Por Mariela López Medrano
Periodista
Es un hecho que la salud mental en Chile es un tema urgente de tratar, más del 20% sufre de este mal y si nos comparamos con el resto de los países llevamos la delantera. Según el Ministerio de Salud, esta enfermedad es la segunda causa de años de vida perdidos por muerte prematura y discapacidad en mujeres.
Pero no sólo las cifras de enfermos son relevantes, otra de las preocupaciones es el escuálido financiamiento, sólo un 2,5% aproximadamente del total del presupuesto en salud, se destina a salud mental; el promedio OCDE es del 7%. Y si nos comparamos con países desarrollados, quedamos mucho más atrás, por ejemplo, Australia destina más del 10% y Nueva Zelanda más del 11 %.

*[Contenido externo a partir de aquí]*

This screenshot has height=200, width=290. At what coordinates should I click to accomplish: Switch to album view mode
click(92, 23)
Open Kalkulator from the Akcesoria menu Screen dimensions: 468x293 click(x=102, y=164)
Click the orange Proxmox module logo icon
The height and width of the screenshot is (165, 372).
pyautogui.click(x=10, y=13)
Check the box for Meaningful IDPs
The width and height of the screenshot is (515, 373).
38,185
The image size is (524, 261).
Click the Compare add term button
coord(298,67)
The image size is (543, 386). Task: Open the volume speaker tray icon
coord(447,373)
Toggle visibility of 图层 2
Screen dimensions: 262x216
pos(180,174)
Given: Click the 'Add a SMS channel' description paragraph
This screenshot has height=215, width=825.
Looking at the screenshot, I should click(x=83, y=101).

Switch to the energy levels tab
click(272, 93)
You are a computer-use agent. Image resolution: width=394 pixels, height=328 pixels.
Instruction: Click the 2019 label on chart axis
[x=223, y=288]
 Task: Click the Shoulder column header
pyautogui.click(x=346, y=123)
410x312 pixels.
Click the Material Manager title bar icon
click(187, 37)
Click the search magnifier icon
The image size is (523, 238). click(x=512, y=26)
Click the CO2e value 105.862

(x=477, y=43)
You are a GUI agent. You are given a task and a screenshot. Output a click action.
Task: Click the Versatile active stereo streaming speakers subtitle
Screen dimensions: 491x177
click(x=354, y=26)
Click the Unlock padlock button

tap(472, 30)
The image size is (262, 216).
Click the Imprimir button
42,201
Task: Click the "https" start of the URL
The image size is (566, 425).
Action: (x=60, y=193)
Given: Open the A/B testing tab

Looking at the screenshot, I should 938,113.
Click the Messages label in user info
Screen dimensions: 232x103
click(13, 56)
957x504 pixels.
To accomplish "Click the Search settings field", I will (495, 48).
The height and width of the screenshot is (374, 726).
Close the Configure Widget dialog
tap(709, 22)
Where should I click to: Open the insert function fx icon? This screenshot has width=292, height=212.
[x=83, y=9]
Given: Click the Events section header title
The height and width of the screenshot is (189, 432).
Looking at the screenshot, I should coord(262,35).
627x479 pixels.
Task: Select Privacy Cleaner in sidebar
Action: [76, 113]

Este presupuesto en salud mental se traduce a su vez en varias carencias que tienen que ver con la falta de profesionales, con camas psiquiátricas y con los escasos programas de prevención. Si bien el GES ha significado un poco de alivio, sólo el 1,8% del presupuesto GES va a salud mental.
Es necesario tener una visión a largo plazo y realizar reformas profundas. Primero, reconocer que tenemos un problema grave y que tiene consecuencias: discapacidad, abuso de sustancias, suicidio, entre otros factores. Sin tomar en cuenta que la depresión no afecta a todos por igual, por cada hombre deprimido hay cinco mujeres con este trastorno en Chile y que las personas de menores ingresos tienen menos tratamiento.
En segundo lugar, crear una Política de Salud Mental y recoger la complicidad de todos los estamentos del Estado, de las organizaciones y fundaciones, para construir los fundamentos de una estrategia que se ocupe de la atención temprana de la depresión, de las urgencias y de programas de prevención.
La ONU ya advirtió que después de la crisis sanitaria del COVID-19, viene la crisis en salud mental. Lo ideal sería afrontarlo sin incertidumbre, sino con las herramientas necesarias para hacer frente con un plan nacional y con mirada a largo plazo.